We took inspiration from the social priming-which has been validated by Nobel prize winning economists, and has shown us amazing new facts about the unconscious mind. In a nutshell, social priming suggests that one’s position on the left-right political dimension might be embodied. In short, one might expect to find that the hand one wipes one’s bottom with is predictable by one’s political position. This prediction is complicated, however, by inter-hemispheric cross-talk. Specifically, the left-wing political affiliate might wipe the bottom with the right hand, and vice versa. We favor this prediction because the brain is the seat of consciousness, and so is a plausible contributor to political matters of this kind. We collected critical data to test this hypothesis. We report this data next.

Notice the bogus statistics and the sample size of 7:

Results

The descriptive statistics showed a clear pattern. Politicians of the right were more likely to wipe their bottoms with their left hand (4 out of 4). The opposite pattern was seen for politicians of the left, with 3 of 4 wiping their bottoms with the right hand (Jeremiah Doorbin responded that he used a munchkin from The Sound of Music to do the wiping, but intimated that if did the wiping it would depend on which hand was free at the time). Using structural equation modeling us formally confirmed this finding – the AIC was 1654.23 and the RMSEA was .02. These are excellent fit statistics although the model makes little sense.

Future research:

Strengths of the study include the ecological validity – very few studies use real life politicians. Weaknesses include the fact we did not formally confirm the wiping hand – to do so was thought to violate ethical (and possibly national security) protocol. A second weakness was noted by one of our seven anonymous reviewers (Dr I.P. Daly) who noted: “I can’t help wondering, though, about the ass-wiping practices of political centrists and independents – do they alternate hands, or do they use both hands at the same time?
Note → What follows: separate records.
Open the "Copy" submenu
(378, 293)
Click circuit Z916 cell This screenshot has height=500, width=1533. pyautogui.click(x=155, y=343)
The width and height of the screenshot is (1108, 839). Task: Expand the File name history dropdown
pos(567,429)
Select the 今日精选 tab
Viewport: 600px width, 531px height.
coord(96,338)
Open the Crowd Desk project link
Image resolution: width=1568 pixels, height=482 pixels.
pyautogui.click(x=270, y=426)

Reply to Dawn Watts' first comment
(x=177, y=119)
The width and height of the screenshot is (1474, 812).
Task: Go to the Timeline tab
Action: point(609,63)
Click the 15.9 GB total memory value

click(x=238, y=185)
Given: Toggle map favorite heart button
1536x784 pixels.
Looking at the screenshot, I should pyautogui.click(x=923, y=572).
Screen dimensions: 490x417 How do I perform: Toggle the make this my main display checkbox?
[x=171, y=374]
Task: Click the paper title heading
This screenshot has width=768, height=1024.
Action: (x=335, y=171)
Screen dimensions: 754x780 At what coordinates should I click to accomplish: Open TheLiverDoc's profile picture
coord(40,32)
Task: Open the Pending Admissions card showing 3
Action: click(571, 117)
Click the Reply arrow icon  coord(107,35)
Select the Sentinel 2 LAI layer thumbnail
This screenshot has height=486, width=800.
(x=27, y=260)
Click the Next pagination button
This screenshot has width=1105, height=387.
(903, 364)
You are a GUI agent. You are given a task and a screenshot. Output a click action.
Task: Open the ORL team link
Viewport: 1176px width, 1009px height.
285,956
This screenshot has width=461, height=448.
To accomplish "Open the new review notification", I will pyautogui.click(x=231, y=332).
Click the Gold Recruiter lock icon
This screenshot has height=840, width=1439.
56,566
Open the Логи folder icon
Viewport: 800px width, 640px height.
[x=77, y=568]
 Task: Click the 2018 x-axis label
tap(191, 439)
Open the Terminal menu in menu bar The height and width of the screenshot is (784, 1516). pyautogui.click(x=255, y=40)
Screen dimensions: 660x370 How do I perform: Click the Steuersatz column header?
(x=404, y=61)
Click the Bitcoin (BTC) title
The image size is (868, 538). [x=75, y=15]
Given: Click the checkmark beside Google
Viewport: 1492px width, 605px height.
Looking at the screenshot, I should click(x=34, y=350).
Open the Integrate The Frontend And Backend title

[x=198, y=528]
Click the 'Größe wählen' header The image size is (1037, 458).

Also, recently I had to switch the hand I normally use as I acquired a painful blister (I won’t trouble with you the details of how); and now that I think of it, I’m pretty sure I felt inexplicably drawn to the Daily Mail that day. So you might consider supplementing this work with experimental manipulation”. Thus we recommend experiments. We leave it up to future researchers to determine what variable might be best to manipulate.

Future projects might extend the current work by exploring if the findings extend to the hand with which one pleasures their genitals, or strokes their beloved pet pooch. We enthusiastically encourage this work.

The lesson is twofold: don’t believe everything that’s published, even in a “scientific” journal, and avoid the journal Psychology and Psychotherapy: Research Study.

30 thoughts on “Hoax paper published in predatory journal purports to show that butt-wiping hand is correlated with one’s politics

      1. I should have been clearer…I’m betting that they WILL say something weasely to get out of it, like it was a knowing hoax. If you take the position that they won’t, I’m definitely good for $20 to your favorite charity! I’ll leave it up to you to say by when they need to do it–you know more about publishing cycles for these journals than I.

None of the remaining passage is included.